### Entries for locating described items

—————

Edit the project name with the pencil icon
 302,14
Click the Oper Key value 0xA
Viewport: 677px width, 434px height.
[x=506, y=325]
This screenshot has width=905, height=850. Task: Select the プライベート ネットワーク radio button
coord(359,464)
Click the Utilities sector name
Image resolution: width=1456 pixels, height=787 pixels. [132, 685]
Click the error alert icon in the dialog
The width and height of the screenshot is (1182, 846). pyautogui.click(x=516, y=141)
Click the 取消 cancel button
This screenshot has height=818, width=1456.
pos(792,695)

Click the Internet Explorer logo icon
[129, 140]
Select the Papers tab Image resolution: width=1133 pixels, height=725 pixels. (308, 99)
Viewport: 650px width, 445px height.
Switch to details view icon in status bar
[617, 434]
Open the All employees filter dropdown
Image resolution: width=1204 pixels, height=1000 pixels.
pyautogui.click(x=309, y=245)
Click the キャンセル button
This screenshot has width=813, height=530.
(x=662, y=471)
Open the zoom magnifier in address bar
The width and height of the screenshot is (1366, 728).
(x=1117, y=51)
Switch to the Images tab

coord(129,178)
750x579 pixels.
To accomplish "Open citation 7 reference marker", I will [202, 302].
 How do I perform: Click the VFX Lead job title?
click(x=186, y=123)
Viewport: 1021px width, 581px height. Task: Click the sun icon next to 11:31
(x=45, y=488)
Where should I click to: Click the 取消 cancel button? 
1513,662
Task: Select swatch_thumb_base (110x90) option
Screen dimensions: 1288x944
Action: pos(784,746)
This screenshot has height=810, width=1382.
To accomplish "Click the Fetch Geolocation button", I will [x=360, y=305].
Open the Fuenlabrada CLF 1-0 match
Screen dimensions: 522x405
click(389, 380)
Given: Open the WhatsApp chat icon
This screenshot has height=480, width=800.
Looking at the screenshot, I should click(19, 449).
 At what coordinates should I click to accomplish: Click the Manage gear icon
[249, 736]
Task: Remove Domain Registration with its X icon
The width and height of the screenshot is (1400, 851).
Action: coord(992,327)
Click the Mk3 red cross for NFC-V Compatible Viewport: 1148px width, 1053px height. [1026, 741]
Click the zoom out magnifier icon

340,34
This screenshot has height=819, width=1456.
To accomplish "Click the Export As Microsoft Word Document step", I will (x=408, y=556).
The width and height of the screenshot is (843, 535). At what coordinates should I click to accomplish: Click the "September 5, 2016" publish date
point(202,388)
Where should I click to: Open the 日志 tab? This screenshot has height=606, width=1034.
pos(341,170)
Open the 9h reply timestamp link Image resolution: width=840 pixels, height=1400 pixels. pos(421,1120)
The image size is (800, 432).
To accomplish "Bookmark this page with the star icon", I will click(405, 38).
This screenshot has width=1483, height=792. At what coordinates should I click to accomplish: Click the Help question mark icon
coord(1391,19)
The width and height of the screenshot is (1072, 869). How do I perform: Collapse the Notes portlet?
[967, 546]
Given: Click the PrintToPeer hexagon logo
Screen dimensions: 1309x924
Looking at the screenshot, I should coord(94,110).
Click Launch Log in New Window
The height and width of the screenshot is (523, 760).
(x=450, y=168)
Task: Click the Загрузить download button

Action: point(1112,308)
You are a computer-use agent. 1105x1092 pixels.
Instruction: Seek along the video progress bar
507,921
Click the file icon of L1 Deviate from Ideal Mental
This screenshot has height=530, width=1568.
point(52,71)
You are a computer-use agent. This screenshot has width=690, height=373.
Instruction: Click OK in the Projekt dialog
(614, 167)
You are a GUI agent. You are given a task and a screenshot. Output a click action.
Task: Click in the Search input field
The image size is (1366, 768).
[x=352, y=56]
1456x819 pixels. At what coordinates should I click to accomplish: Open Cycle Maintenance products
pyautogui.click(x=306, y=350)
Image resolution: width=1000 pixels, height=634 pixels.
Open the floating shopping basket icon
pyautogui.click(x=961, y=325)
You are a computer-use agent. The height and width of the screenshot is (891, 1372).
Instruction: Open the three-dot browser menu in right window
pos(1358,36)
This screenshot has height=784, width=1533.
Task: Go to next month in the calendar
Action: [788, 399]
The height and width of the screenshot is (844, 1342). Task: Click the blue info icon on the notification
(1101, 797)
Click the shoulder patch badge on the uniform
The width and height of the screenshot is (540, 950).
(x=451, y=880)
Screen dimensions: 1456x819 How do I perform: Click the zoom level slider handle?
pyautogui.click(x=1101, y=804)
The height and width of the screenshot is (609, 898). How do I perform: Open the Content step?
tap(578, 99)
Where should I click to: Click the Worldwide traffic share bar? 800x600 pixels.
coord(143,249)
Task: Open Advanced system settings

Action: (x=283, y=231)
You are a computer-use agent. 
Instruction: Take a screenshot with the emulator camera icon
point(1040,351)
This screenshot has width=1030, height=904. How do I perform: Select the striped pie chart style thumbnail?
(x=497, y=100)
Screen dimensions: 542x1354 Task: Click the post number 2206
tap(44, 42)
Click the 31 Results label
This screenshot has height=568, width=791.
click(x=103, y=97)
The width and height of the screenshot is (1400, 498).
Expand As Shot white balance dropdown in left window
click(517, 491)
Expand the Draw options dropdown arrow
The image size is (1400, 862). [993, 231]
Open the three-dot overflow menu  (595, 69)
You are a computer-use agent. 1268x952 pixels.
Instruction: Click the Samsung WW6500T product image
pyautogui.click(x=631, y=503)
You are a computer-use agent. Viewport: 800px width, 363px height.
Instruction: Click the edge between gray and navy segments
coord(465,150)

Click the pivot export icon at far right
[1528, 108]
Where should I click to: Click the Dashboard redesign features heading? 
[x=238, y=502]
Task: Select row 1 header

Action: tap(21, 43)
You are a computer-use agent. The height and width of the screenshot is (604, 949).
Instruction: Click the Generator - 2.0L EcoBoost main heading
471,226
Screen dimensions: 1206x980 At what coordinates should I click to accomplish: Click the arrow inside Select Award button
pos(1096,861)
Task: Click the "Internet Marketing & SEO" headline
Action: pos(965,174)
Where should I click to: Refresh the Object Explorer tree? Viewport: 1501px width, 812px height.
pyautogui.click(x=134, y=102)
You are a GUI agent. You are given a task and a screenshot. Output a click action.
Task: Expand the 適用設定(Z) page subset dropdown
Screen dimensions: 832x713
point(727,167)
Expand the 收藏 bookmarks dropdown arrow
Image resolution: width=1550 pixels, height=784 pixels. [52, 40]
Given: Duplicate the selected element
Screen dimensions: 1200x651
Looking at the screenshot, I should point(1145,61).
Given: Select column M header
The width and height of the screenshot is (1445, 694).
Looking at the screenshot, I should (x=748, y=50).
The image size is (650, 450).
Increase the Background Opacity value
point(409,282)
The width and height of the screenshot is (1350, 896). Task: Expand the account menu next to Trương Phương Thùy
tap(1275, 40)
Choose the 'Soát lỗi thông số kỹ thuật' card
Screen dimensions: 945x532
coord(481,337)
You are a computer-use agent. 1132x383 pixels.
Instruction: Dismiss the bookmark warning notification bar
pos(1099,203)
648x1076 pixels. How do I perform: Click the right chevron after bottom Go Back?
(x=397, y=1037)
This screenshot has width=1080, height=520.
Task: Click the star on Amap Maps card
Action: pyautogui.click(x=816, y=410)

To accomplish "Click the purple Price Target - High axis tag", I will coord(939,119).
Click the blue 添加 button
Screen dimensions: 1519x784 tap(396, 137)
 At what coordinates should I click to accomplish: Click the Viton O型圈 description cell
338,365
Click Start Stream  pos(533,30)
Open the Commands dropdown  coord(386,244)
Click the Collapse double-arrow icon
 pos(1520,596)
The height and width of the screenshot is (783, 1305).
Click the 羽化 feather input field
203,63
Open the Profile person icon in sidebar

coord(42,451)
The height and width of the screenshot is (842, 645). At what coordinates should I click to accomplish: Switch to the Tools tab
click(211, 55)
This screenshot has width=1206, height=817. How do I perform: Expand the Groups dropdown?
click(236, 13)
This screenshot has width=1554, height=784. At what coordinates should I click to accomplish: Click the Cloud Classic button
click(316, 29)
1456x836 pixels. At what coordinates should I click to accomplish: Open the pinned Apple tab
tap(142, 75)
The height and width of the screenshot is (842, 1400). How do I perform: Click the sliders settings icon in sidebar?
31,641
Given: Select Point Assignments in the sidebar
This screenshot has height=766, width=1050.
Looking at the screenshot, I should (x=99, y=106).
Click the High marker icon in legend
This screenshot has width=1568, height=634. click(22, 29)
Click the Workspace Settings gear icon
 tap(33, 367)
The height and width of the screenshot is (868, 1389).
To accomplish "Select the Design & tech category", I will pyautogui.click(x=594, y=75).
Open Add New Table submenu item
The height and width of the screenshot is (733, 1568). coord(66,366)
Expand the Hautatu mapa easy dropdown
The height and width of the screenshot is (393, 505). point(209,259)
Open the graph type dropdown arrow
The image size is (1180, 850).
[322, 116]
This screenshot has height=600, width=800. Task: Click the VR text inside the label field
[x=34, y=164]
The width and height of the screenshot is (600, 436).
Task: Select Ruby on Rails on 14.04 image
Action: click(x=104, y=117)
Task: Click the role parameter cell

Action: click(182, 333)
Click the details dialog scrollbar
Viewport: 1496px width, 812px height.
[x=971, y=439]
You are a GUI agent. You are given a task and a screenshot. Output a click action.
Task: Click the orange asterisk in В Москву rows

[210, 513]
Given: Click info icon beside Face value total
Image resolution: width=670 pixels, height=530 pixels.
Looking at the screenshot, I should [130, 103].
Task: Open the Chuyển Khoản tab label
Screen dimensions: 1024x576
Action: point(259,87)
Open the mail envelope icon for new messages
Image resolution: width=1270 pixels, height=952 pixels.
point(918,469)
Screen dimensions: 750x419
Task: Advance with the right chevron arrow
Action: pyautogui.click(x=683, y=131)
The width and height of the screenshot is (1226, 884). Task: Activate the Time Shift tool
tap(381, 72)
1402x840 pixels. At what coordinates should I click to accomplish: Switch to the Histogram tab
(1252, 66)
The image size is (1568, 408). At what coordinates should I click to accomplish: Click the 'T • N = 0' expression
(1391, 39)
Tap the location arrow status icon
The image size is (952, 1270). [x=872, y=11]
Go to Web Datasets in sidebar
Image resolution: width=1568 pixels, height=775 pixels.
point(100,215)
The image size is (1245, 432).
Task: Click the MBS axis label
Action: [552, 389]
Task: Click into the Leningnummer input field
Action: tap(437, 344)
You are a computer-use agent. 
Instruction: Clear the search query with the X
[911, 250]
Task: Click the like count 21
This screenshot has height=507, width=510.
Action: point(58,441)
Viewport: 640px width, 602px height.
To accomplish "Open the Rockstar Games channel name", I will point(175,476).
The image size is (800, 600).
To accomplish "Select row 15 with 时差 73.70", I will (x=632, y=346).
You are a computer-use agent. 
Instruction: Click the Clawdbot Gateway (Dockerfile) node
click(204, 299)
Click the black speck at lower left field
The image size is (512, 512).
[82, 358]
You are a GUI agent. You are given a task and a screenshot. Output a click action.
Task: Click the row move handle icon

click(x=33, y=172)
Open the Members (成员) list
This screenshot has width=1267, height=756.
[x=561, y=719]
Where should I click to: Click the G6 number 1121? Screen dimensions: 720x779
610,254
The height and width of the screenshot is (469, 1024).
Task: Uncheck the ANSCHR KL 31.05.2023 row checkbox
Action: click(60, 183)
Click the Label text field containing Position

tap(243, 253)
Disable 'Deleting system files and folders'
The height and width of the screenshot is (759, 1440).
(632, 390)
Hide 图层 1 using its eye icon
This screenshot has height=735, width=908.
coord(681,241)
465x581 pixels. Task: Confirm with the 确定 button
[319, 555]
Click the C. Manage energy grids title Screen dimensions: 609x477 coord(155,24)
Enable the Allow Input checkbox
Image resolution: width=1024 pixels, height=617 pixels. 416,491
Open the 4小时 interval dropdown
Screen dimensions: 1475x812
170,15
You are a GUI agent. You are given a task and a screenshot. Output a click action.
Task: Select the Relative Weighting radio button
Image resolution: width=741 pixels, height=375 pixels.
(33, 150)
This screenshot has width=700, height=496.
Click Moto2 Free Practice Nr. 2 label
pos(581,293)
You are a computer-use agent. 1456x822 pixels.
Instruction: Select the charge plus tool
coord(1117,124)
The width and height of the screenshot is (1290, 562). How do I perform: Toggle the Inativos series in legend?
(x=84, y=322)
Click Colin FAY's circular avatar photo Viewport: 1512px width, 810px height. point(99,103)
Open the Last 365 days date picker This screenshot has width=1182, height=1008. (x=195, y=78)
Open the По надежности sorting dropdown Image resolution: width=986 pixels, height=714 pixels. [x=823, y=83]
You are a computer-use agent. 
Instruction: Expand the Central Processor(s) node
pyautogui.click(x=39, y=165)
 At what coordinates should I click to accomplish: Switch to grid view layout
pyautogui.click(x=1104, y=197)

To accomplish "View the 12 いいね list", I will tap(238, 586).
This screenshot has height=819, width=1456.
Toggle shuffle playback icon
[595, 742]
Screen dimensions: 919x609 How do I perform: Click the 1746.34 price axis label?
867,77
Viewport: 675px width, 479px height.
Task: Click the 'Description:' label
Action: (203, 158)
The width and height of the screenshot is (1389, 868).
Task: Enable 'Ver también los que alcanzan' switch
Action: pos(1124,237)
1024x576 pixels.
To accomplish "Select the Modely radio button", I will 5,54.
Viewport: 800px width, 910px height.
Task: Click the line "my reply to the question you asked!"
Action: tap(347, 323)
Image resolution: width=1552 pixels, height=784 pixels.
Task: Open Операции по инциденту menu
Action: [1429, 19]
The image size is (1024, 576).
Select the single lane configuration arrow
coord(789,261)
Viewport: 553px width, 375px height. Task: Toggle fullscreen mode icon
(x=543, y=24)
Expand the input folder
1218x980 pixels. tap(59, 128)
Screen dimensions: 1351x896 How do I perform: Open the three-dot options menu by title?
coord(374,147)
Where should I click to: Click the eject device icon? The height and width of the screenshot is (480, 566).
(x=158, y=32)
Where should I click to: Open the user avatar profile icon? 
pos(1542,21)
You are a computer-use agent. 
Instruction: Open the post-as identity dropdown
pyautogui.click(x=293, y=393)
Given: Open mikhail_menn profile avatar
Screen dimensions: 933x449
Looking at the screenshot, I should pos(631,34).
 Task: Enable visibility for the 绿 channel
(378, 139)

—————

### WHAT IS BEING ASKED
Reproduce verbatim the entries from the line containing "You are a computer-use agent. 1132x383" up to and including the line containing "click(316, 29)".

### SOLUTION FOR THIS PROBLEM
You are a computer-use agent. 1132x383 pixels.
Instruction: Dismiss the bookmark warning notification bar
pos(1099,203)
648x1076 pixels. How do I perform: Click the right chevron after bottom Go Back?
(x=397, y=1037)
This screenshot has width=1080, height=520.
Task: Click the star on Amap Maps card
Action: pyautogui.click(x=816, y=410)

To accomplish "Click the purple Price Target - High axis tag", I will coord(939,119).
Click the blue 添加 button
Screen dimensions: 1519x784 tap(396, 137)
 At what coordinates should I click to accomplish: Click the Viton O型圈 description cell
338,365
Click Start Stream  pos(533,30)
Open the Commands dropdown  coord(386,244)
Click the Collapse double-arrow icon
 pos(1520,596)
The height and width of the screenshot is (783, 1305).
Click the 羽化 feather input field
203,63
Open the Profile person icon in sidebar

coord(42,451)
The height and width of the screenshot is (842, 645). At what coordinates should I click to accomplish: Switch to the Tools tab
click(211, 55)
This screenshot has width=1206, height=817. How do I perform: Expand the Groups dropdown?
click(236, 13)
This screenshot has width=1554, height=784. At what coordinates should I click to accomplish: Click the Cloud Classic button
click(316, 29)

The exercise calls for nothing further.